GIVEN INSTRUCTION:
Turn the items into a Markdown table with the columns Row and Line, one line of the items per row and blank lines omitted. Include only the part that opens with the first line of the items and closes with the line containing "(x=50, y=67)", both lines included.

DATASET ENTRIES:
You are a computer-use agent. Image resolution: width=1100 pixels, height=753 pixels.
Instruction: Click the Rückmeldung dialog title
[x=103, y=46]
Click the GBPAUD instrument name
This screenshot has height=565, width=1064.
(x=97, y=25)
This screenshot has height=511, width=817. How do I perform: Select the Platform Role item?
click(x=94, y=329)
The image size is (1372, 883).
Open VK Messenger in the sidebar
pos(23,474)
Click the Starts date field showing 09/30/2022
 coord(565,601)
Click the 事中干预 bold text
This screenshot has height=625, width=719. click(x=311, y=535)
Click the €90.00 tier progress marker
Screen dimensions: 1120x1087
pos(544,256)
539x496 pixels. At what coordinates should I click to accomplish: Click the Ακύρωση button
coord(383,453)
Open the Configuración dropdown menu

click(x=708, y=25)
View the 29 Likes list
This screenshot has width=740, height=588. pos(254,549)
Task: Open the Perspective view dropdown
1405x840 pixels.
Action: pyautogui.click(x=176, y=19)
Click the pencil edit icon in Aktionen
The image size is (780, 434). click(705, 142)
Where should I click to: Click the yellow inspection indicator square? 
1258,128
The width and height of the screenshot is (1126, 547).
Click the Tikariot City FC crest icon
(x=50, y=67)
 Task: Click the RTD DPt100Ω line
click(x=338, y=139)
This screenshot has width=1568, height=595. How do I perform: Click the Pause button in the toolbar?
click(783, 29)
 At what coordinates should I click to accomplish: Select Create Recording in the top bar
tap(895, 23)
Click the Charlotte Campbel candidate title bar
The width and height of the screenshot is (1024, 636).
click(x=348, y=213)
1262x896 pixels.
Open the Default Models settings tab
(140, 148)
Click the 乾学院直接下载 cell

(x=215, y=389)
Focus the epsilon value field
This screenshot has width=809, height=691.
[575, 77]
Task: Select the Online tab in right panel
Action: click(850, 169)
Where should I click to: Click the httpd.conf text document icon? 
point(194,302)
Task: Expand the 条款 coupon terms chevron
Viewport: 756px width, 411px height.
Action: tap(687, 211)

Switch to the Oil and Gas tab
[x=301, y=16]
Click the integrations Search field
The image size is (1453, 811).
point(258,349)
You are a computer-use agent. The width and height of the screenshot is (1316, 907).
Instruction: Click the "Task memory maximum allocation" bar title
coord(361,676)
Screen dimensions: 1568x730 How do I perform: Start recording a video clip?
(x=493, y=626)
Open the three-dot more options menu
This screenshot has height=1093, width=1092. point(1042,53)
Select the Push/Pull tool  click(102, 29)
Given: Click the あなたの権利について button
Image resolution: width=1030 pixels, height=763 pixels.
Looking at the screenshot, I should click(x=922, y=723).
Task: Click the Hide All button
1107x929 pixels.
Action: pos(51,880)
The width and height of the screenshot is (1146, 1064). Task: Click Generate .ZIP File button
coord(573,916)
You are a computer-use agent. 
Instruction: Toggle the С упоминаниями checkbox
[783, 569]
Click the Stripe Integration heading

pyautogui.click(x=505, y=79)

RESULT FOR THIS TASK:
| Row | Line |
|---|---|
| 1 | You are a computer-use agent. Image resolution: width=1100 pixels, height=753 pixels. |
| 2 | Instruction: Click the Rückmeldung dialog title |
| 3 | [x=103, y=46] |
| 4 | Click the GBPAUD instrument name |
| 5 | This screenshot has height=565, width=1064. |
| 6 | (x=97, y=25) |
| 7 | This screenshot has height=511, width=817. How do I perform: Select the Platform Role item? |
| 8 | click(x=94, y=329) |
| 9 | The image size is (1372, 883). |
| 10 | Open VK Messenger in the sidebar |
| 11 | pos(23,474) |
| 12 | Click the Starts date field showing 09/30/2022 |
| 13 |  coord(565,601) |
| 14 | Click the 事中干预 bold text |
| 15 | This screenshot has height=625, width=719. click(x=311, y=535) |
| 16 | Click the €90.00 tier progress marker |
| 17 | Screen dimensions: 1120x1087 |
| 18 | pos(544,256) |
| 19 | 539x496 pixels. At what coordinates should I click to accomplish: Click the Ακύρωση button |
| 20 | coord(383,453) |
| 21 | Open the Configuración dropdown menu |
| 22 | click(x=708, y=25) |
| 23 | View the 29 Likes list |
| 24 | This screenshot has width=740, height=588. pos(254,549) |
| 25 | Task: Open the Perspective view dropdown |
| 26 | 1405x840 pixels. |
| 27 | Action: pyautogui.click(x=176, y=19) |
| 28 | Click the pencil edit icon in Aktionen |
| 29 | The image size is (780, 434). click(705, 142) |
| 30 | Where should I click to: Click the yellow inspection indicator square?  |
| 31 | 1258,128 |
| 32 | The width and height of the screenshot is (1126, 547). |
| 33 | Click the Tikariot City FC crest icon |
| 34 | (x=50, y=67) |